Journal of Experimental Medicine ◽

10.1084/jem.186.9.1603 ◽

1997 ◽

Vol 186 (9) ◽

pp. 1603-1608 ◽

Cited By ~ 194

Author(s):

Claudia Rieser ◽

Günther Böck ◽

Helmut Klocker ◽

Georg Bartsch ◽

Martin Thurnher

Keyword(s):

Dendritic Cells ◽

T Cell ◽

Tumor Necrosis Factor ◽

Prostaglandin E2 ◽

Tumor Necrosis ◽

Interleukin 12 ◽

Dependent Manner ◽

Tnf Α ◽

Human Dendritic Cells ◽

Necrosis Factor

Interleukin (IL)-12 is a proinflammatory cytokine that contributes to innate resistance and to the development of antigen-specific T cell responses. Among other effects, prostaglandin E2 (PGE2) inhibits the production of IL-12 by macrophages activated with lipopolysaccharide (LPS).
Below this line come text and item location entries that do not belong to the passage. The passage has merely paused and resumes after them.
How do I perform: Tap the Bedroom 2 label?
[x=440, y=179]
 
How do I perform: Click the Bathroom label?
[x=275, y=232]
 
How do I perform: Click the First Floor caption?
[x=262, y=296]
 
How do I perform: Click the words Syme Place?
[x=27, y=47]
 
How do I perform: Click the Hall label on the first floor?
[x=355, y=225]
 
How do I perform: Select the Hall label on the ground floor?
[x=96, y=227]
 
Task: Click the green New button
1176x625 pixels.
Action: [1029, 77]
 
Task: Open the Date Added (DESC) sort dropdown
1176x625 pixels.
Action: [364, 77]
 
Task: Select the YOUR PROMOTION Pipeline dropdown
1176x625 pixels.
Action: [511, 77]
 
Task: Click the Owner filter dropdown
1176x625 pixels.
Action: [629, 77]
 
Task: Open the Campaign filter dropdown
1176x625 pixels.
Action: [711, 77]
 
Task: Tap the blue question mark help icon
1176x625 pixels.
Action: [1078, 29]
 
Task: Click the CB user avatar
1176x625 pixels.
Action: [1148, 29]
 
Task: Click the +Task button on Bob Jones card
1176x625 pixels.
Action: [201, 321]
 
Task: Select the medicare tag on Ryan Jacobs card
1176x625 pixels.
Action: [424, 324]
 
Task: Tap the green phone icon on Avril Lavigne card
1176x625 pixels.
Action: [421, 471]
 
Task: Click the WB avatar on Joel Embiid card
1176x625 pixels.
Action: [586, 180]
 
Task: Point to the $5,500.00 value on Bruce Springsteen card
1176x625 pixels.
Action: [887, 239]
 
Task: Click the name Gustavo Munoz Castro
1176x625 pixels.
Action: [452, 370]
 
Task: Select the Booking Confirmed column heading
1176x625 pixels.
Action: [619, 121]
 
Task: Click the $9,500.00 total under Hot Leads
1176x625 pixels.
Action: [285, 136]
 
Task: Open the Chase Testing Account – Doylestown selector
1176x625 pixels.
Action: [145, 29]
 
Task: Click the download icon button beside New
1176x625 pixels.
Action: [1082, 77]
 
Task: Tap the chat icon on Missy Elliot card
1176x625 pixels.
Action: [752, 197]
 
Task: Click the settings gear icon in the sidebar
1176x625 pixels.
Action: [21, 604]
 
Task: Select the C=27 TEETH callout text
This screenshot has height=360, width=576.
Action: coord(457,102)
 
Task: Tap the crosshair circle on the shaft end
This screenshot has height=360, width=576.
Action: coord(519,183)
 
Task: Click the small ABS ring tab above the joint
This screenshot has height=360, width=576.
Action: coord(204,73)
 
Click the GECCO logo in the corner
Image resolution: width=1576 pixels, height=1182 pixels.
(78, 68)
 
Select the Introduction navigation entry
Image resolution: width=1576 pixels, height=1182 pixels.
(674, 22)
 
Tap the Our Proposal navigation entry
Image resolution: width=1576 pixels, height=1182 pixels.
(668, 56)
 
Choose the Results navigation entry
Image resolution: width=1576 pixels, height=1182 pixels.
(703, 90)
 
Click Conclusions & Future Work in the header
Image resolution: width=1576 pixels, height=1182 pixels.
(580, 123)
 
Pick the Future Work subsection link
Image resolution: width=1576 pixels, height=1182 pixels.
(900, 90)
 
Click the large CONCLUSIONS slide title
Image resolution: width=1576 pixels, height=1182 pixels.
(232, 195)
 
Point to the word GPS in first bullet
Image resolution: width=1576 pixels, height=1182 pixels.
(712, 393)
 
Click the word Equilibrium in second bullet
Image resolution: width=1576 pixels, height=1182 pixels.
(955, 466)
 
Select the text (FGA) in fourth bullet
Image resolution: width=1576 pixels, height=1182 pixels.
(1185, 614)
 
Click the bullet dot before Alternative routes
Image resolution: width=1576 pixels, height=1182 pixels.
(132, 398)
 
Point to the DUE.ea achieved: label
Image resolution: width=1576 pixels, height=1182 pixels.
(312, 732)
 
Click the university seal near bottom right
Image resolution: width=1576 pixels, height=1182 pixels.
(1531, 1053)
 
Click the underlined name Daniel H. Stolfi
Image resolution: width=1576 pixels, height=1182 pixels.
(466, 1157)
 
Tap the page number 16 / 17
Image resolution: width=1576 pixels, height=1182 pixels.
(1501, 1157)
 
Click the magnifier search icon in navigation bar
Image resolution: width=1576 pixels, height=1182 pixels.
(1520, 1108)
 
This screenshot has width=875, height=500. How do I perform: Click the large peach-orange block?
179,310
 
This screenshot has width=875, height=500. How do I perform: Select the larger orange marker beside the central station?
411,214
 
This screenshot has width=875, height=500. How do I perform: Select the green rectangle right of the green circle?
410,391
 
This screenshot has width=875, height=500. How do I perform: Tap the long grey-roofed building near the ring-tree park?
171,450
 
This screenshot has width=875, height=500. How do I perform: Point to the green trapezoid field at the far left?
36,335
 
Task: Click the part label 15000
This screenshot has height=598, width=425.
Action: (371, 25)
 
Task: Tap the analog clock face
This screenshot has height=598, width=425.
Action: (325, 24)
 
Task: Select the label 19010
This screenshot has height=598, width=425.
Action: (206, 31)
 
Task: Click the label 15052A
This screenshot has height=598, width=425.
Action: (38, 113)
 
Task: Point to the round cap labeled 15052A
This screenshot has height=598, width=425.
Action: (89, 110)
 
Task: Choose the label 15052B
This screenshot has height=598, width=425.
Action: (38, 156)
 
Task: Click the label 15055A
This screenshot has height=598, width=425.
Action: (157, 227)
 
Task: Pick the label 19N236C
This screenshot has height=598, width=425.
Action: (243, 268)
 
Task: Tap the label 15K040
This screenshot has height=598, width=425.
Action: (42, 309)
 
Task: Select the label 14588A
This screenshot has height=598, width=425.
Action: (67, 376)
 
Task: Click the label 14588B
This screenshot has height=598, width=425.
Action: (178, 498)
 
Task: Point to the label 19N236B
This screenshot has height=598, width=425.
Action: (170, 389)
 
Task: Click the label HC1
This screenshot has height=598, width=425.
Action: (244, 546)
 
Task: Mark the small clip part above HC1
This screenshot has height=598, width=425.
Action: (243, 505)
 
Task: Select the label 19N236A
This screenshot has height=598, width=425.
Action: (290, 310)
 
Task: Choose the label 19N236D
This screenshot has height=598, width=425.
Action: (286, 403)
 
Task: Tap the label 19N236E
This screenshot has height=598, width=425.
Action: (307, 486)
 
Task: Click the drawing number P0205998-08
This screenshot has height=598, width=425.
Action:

Here we investigated the effects of PGE2 on human dendritic cells (DCs) which develop in the presence of GM-CSF and IL-4. We demonstrate that in the absence of LPS, PGE2 dose dependently stimulated the production of IL-12 by DCs. Although PGE2 alone stimulated the production of low amounts of IL-12 only, it synergized with tumor necrosis factor (TNF)-α to induce high levels of IL-12 production by DCs. Addition of TNF-α in the absence of PGE2 had no effect on IL-12 production. Conversely, in the presence of LPS, PGE2 inhibited IL-12 production by DCs in a dose-dependent manner. The combination of PGE2 and TNF-α efficiently silenced mannose receptor–mediated endocytosis in DCs and readily induced neo-expression of the CD83 antigen. In addition, the expression of various surface antigens such as major histocompatibility complex class I and II, adhesion, as well as costimulatory molecules was upregulated by this treatment. The effects of PGE2 on IL-12 synthesis and CD83 expression could be mimicked by dibutyryl-cAMP and forskolin, indicating that they were due to the intracellular elevation of cAMP levels. DC treated with PGE2 and TNF-α were most potent in stimulating allogeneic T cell proliferation. Our data demonstrate that PGE2 contributes to the maturation of human DCs and that PGE2 can be a potent enhancer of IL-12 production by human DCs.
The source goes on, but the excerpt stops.